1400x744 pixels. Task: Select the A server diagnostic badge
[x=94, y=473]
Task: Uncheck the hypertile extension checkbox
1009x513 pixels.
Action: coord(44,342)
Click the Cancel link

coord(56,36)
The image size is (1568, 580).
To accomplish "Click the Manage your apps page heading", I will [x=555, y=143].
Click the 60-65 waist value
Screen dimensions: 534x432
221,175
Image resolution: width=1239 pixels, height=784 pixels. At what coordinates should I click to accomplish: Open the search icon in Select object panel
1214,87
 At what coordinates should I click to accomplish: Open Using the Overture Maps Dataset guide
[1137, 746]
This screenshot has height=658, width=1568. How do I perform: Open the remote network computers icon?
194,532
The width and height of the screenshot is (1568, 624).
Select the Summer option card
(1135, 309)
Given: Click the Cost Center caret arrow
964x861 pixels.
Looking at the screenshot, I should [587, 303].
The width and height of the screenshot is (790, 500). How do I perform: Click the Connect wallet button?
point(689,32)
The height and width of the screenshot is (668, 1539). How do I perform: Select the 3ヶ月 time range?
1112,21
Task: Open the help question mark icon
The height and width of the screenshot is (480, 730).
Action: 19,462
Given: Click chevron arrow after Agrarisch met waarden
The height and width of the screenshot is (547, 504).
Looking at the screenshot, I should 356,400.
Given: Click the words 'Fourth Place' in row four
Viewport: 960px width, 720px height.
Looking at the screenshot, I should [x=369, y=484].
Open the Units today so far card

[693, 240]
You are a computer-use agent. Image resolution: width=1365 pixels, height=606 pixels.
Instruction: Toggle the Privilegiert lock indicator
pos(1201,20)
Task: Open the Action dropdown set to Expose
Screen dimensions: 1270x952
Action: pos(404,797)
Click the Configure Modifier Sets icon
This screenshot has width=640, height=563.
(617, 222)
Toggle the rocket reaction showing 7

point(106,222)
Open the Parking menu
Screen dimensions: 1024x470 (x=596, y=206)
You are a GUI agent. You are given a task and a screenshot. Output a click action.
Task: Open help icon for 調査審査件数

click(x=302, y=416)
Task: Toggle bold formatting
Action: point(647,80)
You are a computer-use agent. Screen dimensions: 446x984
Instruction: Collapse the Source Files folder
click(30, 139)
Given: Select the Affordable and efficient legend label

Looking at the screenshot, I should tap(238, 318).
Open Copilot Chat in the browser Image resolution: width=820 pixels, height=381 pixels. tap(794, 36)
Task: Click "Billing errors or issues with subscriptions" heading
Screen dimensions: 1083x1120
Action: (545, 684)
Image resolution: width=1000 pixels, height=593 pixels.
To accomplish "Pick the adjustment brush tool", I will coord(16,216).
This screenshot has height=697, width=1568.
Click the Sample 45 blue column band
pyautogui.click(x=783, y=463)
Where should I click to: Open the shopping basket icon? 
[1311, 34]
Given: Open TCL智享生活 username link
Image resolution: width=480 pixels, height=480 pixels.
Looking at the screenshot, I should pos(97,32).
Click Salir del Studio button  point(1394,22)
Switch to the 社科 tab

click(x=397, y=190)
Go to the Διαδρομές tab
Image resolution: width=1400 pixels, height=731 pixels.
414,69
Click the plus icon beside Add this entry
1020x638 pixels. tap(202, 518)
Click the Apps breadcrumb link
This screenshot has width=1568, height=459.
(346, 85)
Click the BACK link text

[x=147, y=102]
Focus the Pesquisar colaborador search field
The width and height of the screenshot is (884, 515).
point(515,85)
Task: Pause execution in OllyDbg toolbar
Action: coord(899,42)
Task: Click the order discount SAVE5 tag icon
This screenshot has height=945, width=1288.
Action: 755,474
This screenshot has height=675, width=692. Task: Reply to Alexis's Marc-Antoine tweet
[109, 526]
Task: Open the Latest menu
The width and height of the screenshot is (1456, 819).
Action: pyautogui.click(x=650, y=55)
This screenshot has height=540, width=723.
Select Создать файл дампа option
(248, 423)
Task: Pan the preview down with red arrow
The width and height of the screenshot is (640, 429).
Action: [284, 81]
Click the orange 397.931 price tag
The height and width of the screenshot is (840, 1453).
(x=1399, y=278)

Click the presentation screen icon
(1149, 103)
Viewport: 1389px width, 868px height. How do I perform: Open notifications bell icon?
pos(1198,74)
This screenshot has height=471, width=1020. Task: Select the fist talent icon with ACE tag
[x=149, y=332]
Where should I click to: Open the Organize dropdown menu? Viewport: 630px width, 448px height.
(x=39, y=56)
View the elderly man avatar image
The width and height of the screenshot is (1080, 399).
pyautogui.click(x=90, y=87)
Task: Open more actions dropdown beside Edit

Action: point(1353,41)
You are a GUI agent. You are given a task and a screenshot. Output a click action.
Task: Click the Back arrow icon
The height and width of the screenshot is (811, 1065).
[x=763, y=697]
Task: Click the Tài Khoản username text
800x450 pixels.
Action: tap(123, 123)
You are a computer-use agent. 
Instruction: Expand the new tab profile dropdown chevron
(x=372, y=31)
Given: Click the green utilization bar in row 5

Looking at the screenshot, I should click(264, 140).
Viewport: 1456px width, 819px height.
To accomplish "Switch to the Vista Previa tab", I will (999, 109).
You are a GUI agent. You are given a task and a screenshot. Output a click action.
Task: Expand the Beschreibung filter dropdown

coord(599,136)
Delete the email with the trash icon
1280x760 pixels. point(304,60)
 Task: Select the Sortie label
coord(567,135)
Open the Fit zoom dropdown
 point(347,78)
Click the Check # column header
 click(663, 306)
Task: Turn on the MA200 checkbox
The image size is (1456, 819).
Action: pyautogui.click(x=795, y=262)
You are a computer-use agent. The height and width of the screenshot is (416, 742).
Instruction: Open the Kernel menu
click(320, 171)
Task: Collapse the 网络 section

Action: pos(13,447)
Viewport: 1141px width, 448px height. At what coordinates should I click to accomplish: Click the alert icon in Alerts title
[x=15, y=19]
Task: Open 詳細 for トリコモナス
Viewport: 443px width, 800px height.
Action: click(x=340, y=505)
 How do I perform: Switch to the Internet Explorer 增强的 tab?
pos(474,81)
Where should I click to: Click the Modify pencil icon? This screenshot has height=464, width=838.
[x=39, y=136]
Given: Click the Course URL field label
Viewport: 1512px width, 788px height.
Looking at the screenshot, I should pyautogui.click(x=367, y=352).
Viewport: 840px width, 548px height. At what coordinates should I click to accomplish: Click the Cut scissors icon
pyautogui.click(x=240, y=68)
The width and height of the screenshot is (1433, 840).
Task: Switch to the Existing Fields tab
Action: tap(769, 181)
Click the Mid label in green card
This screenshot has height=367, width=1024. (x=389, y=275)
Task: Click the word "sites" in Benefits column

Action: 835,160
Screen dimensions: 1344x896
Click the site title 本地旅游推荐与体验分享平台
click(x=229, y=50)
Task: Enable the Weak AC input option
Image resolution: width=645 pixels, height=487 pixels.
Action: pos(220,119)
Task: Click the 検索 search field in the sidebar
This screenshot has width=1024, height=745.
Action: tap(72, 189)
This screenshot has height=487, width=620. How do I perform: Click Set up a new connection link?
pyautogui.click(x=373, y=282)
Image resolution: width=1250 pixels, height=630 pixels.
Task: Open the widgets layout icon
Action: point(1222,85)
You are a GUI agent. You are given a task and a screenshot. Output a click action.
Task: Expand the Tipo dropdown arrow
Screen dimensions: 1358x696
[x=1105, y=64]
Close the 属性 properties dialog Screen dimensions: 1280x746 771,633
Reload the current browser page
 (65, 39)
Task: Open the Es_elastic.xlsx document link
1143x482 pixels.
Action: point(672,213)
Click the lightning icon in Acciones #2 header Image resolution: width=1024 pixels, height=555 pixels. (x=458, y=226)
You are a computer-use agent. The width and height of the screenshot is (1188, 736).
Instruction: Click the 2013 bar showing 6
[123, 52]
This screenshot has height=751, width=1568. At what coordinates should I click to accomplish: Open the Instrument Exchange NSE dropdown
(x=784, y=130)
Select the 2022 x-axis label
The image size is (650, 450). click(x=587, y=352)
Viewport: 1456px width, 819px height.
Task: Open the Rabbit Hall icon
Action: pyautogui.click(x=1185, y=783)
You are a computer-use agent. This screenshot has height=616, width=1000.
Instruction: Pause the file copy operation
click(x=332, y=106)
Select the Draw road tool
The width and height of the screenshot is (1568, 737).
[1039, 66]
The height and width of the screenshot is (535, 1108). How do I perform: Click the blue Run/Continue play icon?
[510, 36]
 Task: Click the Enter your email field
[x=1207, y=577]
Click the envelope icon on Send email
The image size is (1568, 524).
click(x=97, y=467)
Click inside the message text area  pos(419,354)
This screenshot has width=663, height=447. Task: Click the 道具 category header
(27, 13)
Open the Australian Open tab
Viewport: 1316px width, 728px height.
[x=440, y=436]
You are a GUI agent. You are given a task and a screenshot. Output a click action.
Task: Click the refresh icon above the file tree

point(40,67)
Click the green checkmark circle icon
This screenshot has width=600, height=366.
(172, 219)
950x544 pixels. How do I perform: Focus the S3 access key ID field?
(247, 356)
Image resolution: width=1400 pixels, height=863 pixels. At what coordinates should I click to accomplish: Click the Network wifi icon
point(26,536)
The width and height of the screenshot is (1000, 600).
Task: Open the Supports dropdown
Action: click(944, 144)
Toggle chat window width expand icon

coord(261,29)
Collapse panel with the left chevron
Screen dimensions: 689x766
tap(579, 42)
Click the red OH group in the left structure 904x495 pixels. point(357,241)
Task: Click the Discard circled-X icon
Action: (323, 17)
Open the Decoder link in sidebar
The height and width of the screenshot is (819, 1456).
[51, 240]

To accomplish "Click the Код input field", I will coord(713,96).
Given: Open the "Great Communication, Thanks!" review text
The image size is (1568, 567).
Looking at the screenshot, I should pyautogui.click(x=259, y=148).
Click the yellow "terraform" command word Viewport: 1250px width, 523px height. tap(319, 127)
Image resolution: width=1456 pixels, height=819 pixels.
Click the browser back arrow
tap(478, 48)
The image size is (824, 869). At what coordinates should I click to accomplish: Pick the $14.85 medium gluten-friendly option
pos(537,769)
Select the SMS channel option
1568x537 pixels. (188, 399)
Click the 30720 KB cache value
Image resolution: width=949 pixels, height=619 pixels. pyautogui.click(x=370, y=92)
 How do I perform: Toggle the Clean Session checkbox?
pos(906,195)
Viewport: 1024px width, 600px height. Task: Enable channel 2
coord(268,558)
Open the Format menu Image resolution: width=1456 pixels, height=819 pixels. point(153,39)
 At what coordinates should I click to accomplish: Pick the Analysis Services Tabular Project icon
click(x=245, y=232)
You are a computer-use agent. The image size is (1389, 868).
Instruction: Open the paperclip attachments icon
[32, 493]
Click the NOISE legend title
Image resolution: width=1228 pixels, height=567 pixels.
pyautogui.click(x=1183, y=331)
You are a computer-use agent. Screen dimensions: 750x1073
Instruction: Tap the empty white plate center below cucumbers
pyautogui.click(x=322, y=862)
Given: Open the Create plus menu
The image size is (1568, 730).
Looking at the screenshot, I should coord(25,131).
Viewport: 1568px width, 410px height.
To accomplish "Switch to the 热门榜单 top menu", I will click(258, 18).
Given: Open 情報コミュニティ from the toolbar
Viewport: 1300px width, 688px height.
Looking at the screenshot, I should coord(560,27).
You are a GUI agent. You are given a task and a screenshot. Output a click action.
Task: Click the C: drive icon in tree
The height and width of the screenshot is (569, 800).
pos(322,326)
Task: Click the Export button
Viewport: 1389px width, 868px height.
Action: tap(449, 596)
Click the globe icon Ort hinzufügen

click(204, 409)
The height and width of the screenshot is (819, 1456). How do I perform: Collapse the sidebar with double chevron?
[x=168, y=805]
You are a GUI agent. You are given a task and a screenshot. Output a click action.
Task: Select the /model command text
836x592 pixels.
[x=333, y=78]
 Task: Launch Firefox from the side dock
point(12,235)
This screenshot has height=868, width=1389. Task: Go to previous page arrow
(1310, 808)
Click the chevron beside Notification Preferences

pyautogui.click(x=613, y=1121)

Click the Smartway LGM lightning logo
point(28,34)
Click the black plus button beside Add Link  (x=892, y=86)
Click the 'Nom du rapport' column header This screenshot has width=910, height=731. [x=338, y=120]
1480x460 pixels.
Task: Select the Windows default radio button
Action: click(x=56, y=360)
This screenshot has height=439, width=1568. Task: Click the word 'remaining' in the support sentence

REQUIRED WORK> Please edit the listing lines starting at the one containing "Click the Check # column header" and ending at the one containing "Action: pyautogui.click(x=795, y=262)", swapping "MA200" for "MA50". Return only those lines, otherwise unchanged.

EXERCISE SOLUTION>
Click the Check # column header
 click(663, 306)
Task: Turn on the MA50 checkbox
The image size is (1456, 819).
Action: pyautogui.click(x=795, y=262)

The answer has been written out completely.